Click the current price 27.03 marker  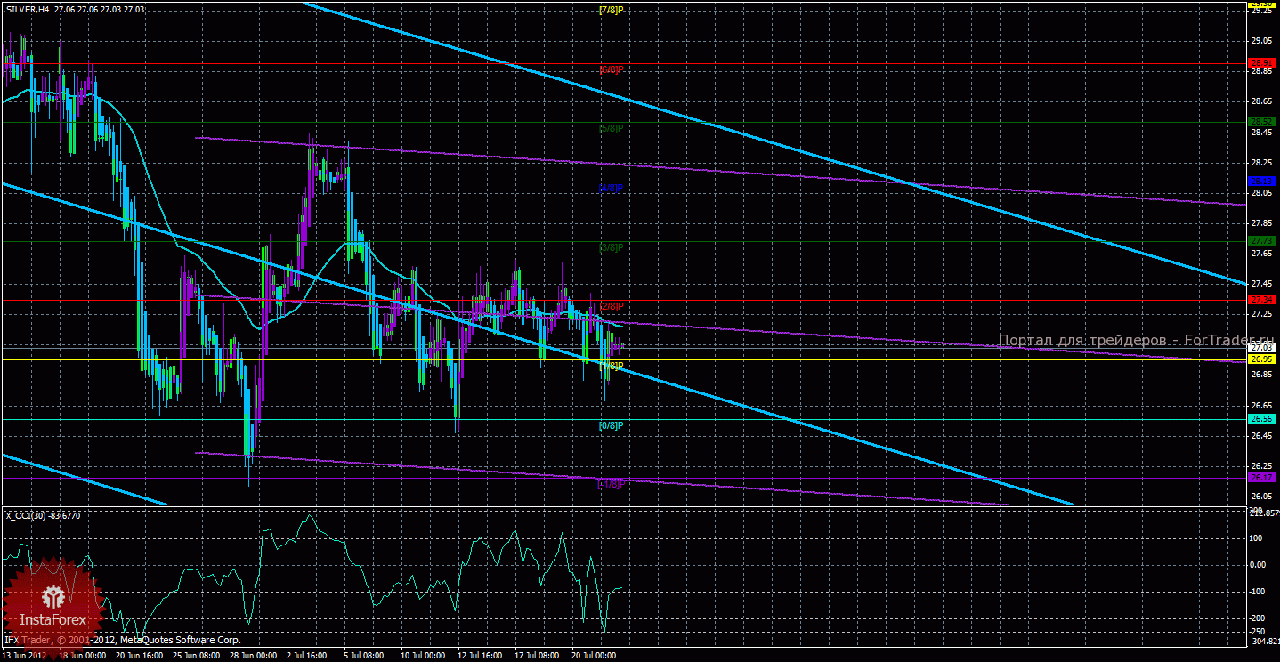(1262, 347)
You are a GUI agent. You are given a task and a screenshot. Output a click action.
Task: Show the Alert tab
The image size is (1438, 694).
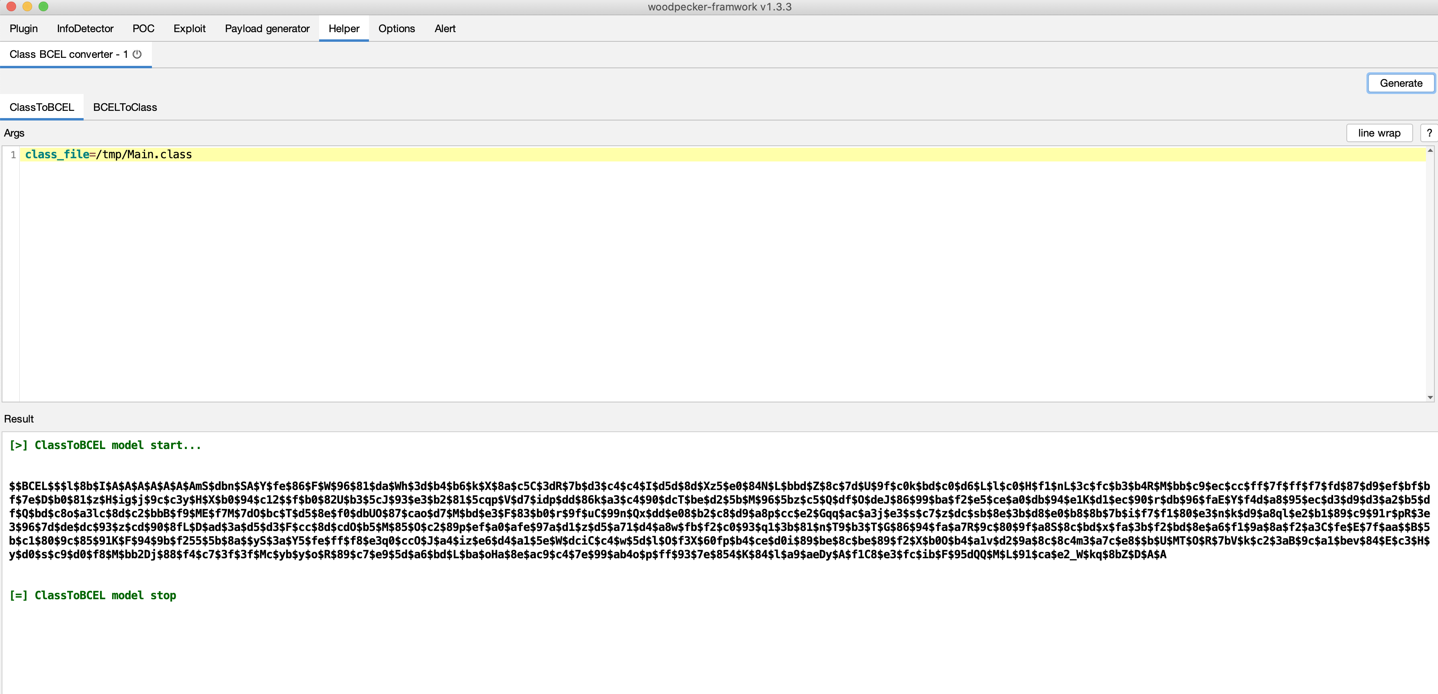point(445,28)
———
Task:
Can you scale the records from the line containing "You are a GUI" through the end of the records, copying every line, requests included, but multiplying each answer coordinate by 0.65 and rounding to a whole number with halves rounded up? Leave out the pictures.

Worked answer:
You are a GUI agent. You are given a task and a screenshot. Output a click action.
Task: Show the Alert tab
The image size is (1438, 694).
point(289,18)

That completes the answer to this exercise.